### DATA SECTION

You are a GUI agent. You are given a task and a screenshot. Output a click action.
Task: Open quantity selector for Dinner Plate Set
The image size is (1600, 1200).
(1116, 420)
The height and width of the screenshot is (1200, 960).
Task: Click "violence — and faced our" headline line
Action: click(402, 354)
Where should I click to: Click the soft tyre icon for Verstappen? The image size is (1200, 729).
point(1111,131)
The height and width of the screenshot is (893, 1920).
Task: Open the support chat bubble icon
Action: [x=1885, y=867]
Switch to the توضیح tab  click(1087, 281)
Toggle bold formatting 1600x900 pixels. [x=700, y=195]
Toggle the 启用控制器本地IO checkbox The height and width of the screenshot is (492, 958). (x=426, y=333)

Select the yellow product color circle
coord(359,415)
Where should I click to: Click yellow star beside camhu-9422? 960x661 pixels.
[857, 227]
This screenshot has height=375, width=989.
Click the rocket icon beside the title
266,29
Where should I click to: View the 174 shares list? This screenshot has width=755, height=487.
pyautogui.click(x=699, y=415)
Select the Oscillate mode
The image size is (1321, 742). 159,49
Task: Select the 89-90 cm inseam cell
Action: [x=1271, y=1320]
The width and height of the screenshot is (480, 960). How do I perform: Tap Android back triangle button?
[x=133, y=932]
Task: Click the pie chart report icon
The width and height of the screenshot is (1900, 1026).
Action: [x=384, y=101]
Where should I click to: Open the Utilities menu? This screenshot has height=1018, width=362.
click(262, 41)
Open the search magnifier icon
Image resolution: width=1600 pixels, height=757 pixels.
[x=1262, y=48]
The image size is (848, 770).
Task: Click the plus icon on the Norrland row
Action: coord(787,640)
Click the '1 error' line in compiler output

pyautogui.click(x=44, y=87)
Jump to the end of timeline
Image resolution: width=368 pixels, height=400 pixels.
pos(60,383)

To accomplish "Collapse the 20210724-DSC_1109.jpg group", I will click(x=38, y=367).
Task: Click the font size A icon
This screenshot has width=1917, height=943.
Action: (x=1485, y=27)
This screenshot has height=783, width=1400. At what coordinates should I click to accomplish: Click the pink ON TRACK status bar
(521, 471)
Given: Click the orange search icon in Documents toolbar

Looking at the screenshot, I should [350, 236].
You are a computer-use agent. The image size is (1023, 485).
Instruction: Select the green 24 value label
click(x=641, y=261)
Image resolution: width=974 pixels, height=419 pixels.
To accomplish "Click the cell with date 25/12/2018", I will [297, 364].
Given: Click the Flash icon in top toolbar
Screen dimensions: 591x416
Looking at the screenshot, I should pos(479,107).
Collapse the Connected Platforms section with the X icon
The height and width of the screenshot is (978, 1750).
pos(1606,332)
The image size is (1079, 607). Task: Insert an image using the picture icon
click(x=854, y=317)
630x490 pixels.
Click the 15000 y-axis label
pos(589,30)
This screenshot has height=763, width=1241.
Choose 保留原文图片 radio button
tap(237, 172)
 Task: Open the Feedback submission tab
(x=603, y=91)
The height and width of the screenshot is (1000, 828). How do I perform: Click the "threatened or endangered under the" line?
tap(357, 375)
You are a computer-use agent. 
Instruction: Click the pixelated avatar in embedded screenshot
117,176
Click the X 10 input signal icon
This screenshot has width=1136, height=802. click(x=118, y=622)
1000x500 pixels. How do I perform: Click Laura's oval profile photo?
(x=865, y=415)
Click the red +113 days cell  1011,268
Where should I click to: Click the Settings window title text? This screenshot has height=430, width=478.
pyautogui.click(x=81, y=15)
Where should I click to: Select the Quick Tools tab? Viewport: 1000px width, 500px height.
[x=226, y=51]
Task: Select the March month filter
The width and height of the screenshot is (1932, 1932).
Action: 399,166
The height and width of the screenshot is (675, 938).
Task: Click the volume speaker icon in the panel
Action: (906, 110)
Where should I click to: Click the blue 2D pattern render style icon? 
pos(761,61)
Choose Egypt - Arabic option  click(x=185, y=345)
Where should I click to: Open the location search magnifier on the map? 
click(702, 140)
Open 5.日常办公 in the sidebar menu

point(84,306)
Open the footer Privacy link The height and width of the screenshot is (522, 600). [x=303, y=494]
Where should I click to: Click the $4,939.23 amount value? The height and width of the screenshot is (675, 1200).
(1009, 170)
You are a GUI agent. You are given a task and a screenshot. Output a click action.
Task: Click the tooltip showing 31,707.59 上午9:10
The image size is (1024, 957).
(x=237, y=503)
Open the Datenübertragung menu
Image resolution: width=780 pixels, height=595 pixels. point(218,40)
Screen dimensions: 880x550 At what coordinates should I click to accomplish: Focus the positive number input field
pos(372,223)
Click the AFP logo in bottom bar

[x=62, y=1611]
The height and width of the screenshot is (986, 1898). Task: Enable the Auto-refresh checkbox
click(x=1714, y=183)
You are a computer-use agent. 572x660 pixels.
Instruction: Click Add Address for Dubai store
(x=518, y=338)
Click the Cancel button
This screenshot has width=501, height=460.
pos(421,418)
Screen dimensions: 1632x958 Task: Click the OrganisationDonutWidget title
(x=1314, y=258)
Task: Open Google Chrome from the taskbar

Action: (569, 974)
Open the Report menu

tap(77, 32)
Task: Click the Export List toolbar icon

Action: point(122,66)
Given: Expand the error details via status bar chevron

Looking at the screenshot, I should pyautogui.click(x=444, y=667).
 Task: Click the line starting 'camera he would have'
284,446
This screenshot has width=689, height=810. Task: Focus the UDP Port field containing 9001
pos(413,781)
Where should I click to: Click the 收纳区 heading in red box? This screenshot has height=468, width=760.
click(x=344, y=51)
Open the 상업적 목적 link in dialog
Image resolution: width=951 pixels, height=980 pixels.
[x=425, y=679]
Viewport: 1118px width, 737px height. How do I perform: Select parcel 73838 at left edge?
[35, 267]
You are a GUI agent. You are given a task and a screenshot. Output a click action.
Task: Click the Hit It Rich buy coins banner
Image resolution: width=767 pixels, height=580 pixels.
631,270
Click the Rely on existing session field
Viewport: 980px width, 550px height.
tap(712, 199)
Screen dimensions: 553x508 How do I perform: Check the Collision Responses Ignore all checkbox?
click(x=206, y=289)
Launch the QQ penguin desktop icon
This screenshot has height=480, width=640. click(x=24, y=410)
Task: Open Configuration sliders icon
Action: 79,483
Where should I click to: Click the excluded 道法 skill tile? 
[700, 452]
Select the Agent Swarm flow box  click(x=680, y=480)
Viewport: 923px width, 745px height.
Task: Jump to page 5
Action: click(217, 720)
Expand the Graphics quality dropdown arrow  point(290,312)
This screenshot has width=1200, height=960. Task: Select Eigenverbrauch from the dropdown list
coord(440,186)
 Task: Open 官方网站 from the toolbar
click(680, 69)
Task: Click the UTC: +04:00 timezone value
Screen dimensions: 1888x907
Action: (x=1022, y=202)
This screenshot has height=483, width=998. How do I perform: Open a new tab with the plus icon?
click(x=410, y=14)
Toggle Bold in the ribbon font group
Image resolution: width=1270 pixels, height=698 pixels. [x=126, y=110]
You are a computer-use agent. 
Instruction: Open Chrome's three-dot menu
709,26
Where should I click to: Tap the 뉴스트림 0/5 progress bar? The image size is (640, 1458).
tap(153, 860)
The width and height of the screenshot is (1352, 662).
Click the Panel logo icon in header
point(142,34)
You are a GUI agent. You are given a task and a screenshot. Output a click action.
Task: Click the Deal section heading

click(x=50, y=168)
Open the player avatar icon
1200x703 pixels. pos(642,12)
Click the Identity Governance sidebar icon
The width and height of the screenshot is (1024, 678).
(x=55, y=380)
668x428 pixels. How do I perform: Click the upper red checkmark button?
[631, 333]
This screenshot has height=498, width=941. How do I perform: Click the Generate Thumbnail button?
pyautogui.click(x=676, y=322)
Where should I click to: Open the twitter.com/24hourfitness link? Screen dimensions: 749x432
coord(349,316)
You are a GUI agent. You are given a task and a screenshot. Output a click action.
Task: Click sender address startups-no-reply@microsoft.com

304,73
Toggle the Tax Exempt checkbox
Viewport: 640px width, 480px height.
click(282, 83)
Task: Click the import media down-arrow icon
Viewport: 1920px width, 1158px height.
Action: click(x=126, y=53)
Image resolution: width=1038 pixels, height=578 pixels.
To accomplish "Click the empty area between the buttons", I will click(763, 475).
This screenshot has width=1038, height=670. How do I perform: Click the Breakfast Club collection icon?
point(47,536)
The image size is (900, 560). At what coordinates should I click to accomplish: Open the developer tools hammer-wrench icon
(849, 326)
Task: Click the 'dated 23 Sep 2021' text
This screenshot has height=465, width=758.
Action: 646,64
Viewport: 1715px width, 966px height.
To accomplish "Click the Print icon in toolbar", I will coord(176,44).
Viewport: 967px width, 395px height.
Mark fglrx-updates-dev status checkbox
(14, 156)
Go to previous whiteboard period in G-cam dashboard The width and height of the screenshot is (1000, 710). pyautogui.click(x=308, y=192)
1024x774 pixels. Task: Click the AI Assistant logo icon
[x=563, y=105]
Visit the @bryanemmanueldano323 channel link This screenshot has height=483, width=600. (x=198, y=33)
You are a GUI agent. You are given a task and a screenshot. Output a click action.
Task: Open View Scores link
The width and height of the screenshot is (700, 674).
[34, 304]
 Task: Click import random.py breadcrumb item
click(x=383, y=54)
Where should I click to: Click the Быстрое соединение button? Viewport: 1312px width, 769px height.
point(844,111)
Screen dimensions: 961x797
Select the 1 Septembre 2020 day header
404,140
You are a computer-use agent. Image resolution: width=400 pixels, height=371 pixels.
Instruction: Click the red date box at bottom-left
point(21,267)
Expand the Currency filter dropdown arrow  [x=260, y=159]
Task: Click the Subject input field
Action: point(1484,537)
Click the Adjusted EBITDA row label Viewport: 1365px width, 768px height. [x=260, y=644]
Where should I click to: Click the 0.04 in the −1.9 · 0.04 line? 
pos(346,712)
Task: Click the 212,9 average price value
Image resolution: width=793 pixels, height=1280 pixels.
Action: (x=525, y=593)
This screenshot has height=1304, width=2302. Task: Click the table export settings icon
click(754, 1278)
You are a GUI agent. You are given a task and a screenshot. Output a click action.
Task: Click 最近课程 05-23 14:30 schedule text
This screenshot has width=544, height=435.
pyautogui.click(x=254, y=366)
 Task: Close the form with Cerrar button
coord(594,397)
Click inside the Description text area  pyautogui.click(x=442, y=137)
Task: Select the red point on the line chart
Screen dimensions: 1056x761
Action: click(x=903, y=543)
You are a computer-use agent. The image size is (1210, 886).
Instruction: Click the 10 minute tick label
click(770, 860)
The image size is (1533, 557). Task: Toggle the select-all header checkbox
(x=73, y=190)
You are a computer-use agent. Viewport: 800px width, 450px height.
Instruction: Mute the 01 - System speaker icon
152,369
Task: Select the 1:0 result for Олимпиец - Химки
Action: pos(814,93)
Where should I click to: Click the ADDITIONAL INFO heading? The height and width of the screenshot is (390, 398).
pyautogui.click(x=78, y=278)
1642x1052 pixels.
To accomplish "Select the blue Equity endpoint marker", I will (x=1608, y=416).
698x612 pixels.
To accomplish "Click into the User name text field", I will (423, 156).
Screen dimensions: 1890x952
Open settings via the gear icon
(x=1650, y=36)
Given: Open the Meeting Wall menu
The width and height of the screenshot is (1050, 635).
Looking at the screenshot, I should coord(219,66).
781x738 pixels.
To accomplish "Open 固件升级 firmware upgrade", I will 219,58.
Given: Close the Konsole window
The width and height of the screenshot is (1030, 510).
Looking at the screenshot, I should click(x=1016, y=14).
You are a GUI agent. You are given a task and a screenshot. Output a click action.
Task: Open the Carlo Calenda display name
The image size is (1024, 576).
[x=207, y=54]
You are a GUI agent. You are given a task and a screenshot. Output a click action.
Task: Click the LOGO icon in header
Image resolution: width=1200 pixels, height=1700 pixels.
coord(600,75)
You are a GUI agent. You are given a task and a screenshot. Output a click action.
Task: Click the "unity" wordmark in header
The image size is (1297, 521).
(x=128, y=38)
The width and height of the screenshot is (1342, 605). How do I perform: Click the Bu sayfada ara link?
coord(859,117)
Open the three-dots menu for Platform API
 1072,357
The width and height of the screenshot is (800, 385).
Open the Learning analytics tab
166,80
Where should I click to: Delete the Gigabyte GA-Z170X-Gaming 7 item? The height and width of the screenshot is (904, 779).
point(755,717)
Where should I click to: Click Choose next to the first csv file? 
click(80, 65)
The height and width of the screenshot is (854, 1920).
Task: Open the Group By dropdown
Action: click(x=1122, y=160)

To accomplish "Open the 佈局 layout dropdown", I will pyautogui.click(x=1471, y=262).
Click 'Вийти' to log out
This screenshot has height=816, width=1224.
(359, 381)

######

• **AIM OF THE TASK**: Return exactly the lines above from the line that has "You are a computer-use agent. Image" through the line that has "Click the Adjusted", inclusive, and nothing else.

• **SOLUTION TO THE PROBLEM**:
You are a computer-use agent. Image resolution: width=400 pixels, height=371 pixels.
Instruction: Click the red date box at bottom-left
point(21,267)
Expand the Currency filter dropdown arrow  [x=260, y=159]
Task: Click the Subject input field
Action: point(1484,537)
Click the Adjusted EBITDA row label Viewport: 1365px width, 768px height. [x=260, y=644]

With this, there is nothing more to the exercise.